- Work task
Of all the lines below, return only those starting with the line holding "[Đừng để Tết" and going on through the line holding "Loài cá mang", exactly as written.

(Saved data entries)
# # #

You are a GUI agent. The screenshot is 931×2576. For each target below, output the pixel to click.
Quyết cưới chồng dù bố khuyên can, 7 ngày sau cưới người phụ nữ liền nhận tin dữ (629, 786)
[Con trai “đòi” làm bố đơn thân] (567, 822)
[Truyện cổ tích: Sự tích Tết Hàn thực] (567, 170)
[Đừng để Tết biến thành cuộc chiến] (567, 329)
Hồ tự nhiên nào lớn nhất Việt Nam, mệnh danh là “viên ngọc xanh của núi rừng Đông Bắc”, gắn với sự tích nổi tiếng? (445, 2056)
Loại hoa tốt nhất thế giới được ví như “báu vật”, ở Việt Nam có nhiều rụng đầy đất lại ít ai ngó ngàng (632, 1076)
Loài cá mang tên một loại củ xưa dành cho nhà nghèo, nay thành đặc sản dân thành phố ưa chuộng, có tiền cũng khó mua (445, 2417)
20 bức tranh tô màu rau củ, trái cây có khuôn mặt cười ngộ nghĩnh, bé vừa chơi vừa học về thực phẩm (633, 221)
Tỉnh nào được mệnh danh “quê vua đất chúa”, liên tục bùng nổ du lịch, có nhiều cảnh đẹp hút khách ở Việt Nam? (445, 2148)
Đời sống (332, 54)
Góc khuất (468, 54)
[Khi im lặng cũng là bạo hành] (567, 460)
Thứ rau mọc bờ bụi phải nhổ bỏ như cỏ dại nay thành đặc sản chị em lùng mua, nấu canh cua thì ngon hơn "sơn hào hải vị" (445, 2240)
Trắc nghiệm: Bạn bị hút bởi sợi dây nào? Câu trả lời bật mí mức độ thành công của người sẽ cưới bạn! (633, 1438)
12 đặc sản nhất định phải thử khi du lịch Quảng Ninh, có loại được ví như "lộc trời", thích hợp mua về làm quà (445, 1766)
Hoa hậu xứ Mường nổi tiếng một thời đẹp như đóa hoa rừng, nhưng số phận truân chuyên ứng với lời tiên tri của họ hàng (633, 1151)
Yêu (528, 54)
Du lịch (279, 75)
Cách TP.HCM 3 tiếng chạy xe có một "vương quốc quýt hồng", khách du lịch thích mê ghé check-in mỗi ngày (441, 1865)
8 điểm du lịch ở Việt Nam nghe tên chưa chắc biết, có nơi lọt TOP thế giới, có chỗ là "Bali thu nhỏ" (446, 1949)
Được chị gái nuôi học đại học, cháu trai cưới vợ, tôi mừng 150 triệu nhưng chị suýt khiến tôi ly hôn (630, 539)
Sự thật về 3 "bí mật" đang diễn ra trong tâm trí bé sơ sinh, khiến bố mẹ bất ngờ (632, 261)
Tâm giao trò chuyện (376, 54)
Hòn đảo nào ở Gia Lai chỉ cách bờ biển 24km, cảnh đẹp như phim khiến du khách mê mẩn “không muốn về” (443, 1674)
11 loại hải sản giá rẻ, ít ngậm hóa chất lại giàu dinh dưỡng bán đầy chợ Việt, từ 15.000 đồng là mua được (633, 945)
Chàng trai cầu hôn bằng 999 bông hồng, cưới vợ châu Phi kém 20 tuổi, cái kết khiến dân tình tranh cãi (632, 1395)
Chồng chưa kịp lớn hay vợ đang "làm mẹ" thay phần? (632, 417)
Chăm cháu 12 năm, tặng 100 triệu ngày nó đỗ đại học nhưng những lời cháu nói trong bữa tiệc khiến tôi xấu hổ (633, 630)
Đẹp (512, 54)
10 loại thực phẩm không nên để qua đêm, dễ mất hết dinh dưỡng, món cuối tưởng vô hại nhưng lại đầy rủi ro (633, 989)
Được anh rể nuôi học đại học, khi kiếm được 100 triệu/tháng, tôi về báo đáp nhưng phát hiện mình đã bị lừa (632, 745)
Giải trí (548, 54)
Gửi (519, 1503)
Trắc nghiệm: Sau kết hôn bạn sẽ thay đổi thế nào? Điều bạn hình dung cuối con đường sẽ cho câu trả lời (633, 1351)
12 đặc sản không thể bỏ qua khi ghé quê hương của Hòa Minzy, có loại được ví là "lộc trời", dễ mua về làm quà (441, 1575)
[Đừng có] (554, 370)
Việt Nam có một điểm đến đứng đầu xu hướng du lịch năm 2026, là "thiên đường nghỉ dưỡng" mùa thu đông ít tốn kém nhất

# # #

- Task result
[Đừng để Tết biến thành cuộc chiến] (567, 329)
Hồ tự nhiên nào lớn nhất Việt Nam, mệnh danh là “viên ngọc xanh của núi rừng Đông Bắc”, gắn với sự tích nổi tiếng? (445, 2056)
Loại hoa tốt nhất thế giới được ví như “báu vật”, ở Việt Nam có nhiều rụng đầy đất lại ít ai ngó ngàng (632, 1076)
Loài cá mang tên một loại củ xưa dành cho nhà nghèo, nay thành đặc sản dân thành phố ưa chuộng, có tiền cũng khó mua (445, 2417)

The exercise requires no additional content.